Find dy/dx implicitly: x^3 - 3xy^2 + 2y = 0

[Jade]

Assume y = f(x) the equation is x^3 - 3xy^2 + 2y = 0

I came up with:

3x^2 - (6xdy/dx + 6y) + 2dy/dx = 0
dy/dx(-6x + 2) = -3x^2 + 6y
dy/dx = 3x^2 - 6y / 6x - 2

Then I am given a point (1, -1/3)
Should I plug this point into my dy/dx? :?

 

[pka]

\(\displaystyle \L x^3 - 3xy^2 + 2y = 0\quad \Rightarrow \quad 3x^2 - 3y^2 - 6xyy' + 2y' = 0\)

 

[Jade]

Thank you

You multipy any y with y'

Now you need to factor out the y' right?

Which I am coming up with y'=-3x^2+3y^2+6xy-2/2

I believe I am factoring out incorrectly.

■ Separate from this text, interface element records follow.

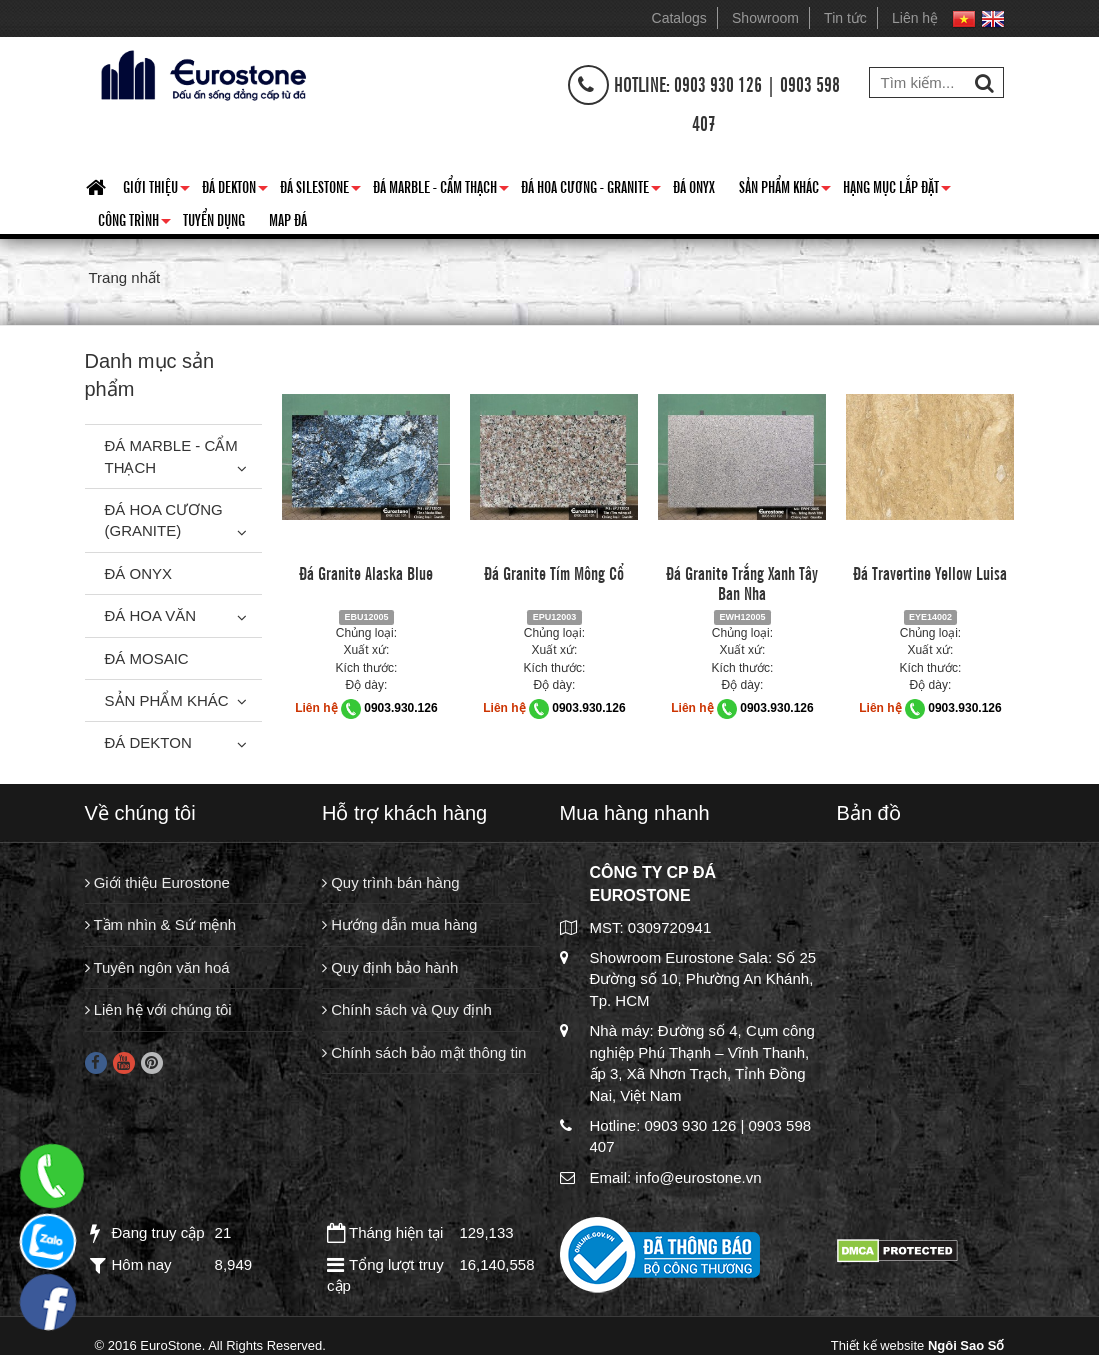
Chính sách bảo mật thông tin (424, 1052)
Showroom (765, 18)
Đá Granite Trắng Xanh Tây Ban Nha (742, 582)
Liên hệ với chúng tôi (158, 1009)
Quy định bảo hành (390, 967)
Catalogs (679, 18)
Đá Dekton (235, 190)
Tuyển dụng (214, 219)
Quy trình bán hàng (391, 882)
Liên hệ (915, 18)
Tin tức (845, 18)
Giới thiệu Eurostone (157, 882)
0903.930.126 (400, 708)
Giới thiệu (156, 190)
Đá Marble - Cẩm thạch (441, 190)
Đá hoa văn (151, 615)
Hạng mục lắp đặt (897, 190)
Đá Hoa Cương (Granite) (164, 520)
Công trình (134, 223)
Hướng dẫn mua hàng (399, 924)
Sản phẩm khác (785, 190)
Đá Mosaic (147, 658)
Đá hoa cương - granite (591, 190)
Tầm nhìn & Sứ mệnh (161, 924)
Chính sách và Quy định (407, 1009)
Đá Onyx (694, 186)
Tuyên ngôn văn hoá (157, 967)
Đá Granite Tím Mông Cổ (554, 572)
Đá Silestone (320, 190)
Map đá (288, 219)
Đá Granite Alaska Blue (366, 572)
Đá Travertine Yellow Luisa (930, 572)
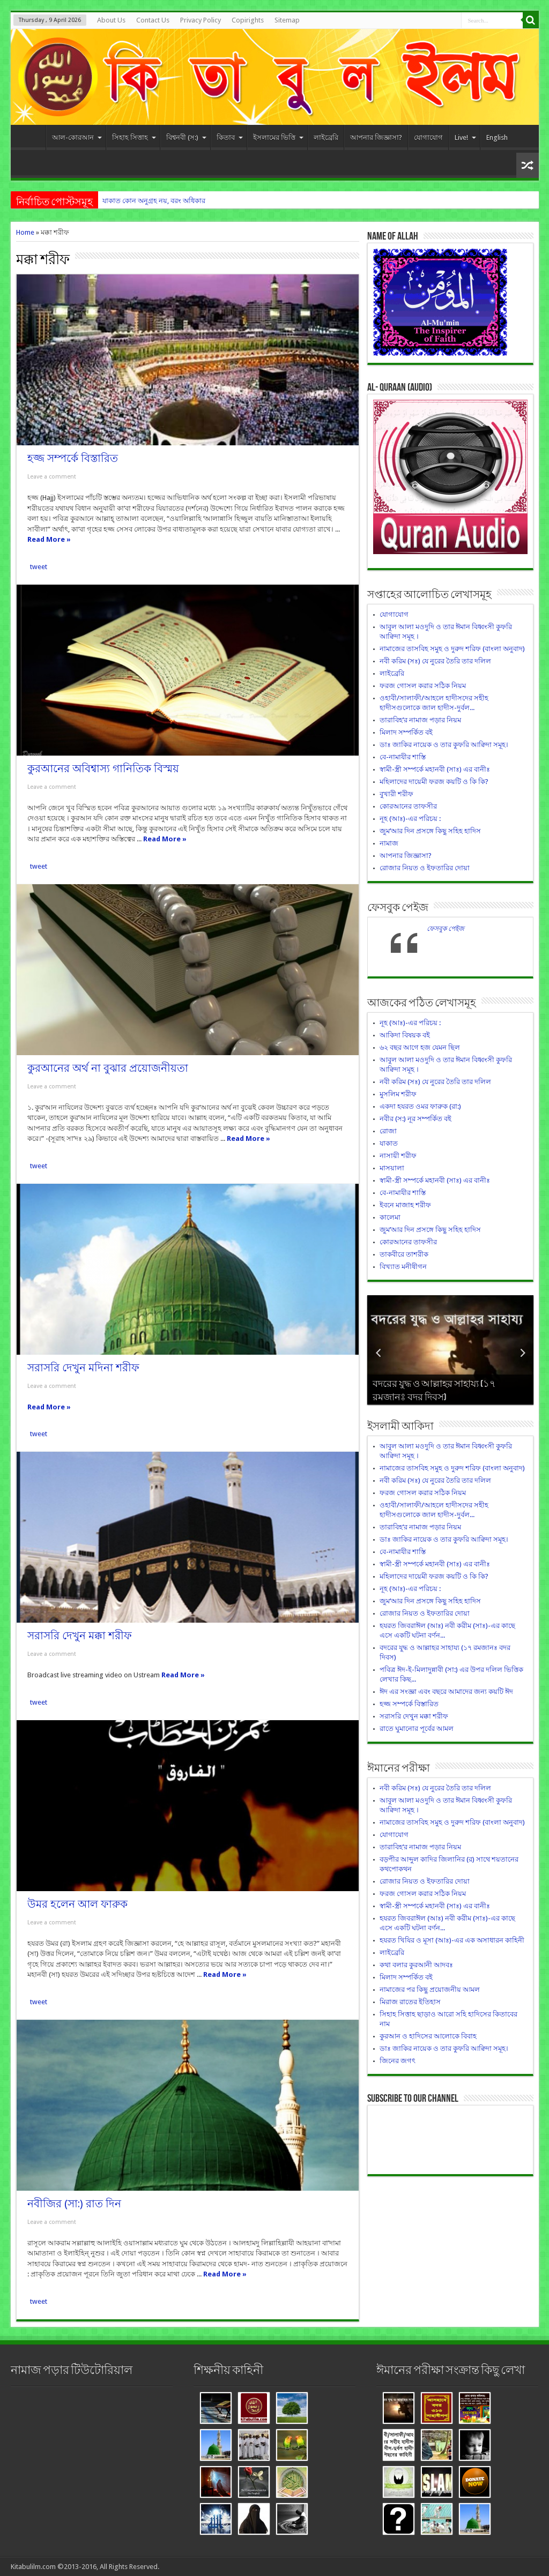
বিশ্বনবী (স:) (186, 137)
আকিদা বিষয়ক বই (405, 1035)
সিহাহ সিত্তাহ (134, 137)
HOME (31, 139)
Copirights (248, 20)
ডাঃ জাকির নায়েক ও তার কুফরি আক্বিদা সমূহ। (444, 745)
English (497, 137)
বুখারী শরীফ (396, 794)
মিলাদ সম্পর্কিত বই (406, 732)
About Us (111, 20)
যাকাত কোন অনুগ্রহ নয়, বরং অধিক (150, 201)
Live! (465, 137)
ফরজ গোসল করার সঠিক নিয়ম (423, 686)
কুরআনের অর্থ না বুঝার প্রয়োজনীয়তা (107, 1068)
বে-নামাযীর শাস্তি (403, 757)
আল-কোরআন (77, 137)
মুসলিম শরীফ (398, 1094)
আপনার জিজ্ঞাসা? (376, 137)
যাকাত (389, 1143)
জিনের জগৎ (398, 2061)
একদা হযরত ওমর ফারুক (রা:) (420, 1106)
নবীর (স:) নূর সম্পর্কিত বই (415, 1119)
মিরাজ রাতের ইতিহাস (410, 2002)
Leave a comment (51, 476)
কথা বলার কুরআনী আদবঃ (416, 1965)
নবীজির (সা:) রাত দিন (74, 2204)
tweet (38, 567)
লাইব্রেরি (326, 137)
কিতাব (230, 137)
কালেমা (390, 1217)
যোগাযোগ (428, 137)
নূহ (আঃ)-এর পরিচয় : (410, 819)
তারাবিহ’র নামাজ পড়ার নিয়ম (420, 720)
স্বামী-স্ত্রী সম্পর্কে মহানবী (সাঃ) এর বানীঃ (435, 769)
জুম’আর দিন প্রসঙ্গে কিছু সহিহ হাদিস (430, 831)
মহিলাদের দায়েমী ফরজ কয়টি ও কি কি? (434, 782)
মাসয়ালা (392, 1168)
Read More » (49, 539)
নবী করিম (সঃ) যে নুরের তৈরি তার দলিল (435, 661)
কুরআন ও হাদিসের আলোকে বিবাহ (428, 2036)
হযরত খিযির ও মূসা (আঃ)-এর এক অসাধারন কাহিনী (452, 1940)
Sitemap (287, 20)
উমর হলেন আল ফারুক (77, 1904)
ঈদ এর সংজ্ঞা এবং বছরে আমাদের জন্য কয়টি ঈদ (446, 1692)
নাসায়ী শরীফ (398, 1156)
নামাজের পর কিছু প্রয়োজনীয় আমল (430, 1989)
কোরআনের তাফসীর (408, 806)
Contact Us (152, 20)
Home (25, 232)
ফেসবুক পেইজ (397, 907)
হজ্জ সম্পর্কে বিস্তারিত (72, 458)
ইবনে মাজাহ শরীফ (405, 1205)
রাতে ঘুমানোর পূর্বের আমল (417, 1728)
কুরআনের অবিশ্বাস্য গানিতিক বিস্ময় (103, 769)
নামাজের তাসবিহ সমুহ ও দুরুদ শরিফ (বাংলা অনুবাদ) (452, 649)
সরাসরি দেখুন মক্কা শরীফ (79, 1636)
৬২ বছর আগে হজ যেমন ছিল (420, 1047)
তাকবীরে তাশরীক (404, 1254)
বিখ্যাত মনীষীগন (403, 1267)
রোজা (388, 1131)
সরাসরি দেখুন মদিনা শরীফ (83, 1368)
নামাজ (389, 843)
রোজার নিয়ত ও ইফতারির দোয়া (425, 868)
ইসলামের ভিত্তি (278, 137)
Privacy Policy (200, 20)
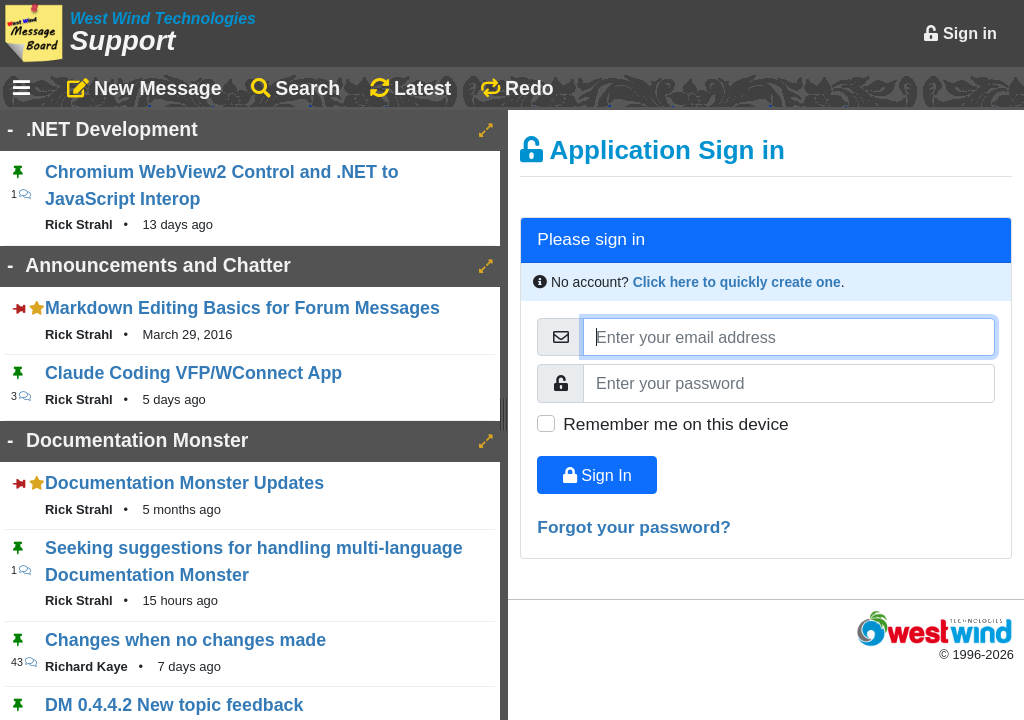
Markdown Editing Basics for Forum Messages (242, 308)
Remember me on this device (675, 424)
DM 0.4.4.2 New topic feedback (174, 705)
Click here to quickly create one (737, 282)
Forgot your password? (634, 527)
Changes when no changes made (185, 640)
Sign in (960, 33)
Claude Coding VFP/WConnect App (193, 373)
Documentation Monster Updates (184, 483)
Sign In (597, 475)
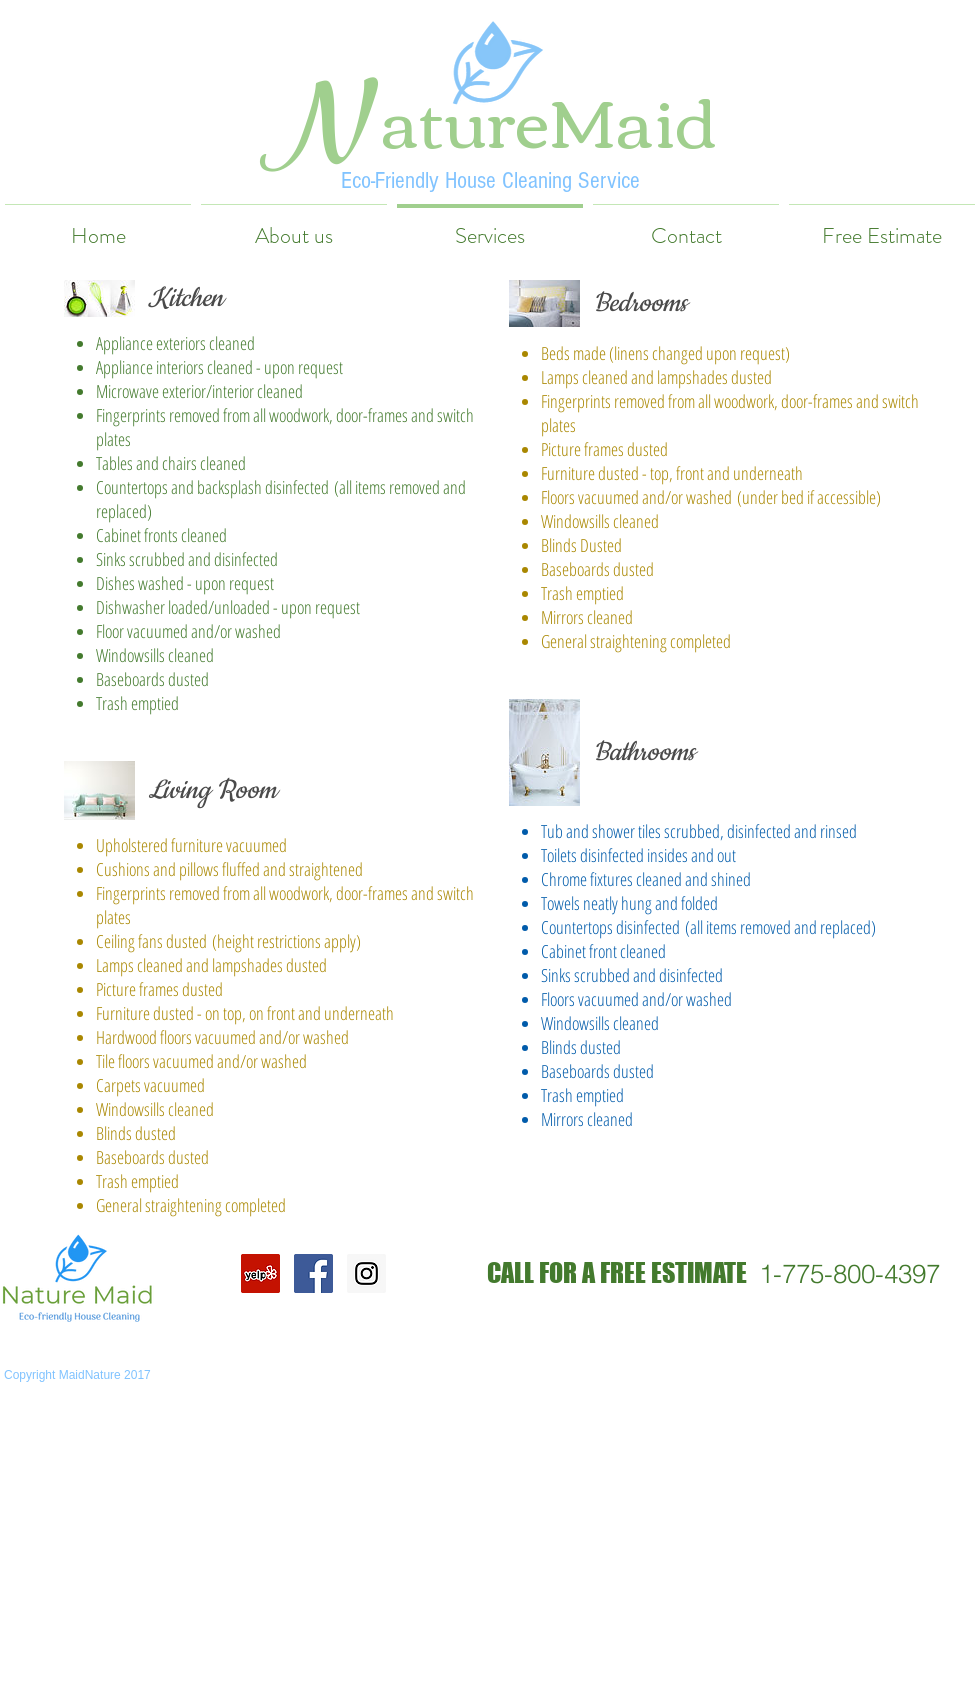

Once I get the y', I can then plug in the point that was given to me (1, -1/3)?

 

[pka]

\(\displaystyle \L y' = \frac{{3y^2 - 3x^2 }}{{2 - 6xy}}\)

 

[Jade]

Then you could plug in a point (1,-1/3)

3(-1/3)^2-3(1)^2/2-6(1)(-1/3)

To find the equation of the tangent line after plugging in the numbers you would find slope right? Then you can plug in the slope and the point to get the equation. Am I on the right track?

y - y1 = m(x - x1)

 

[Jade]

Plugging in the point gets the slope?

When I plug in the points, I get -1/2 (is this the slope)

If I plug in the slope and the point that was given usingy-y1=m(x-x1)

would this be y-(-1/3)=-1/2(x-1)

y=-5/6(x-1)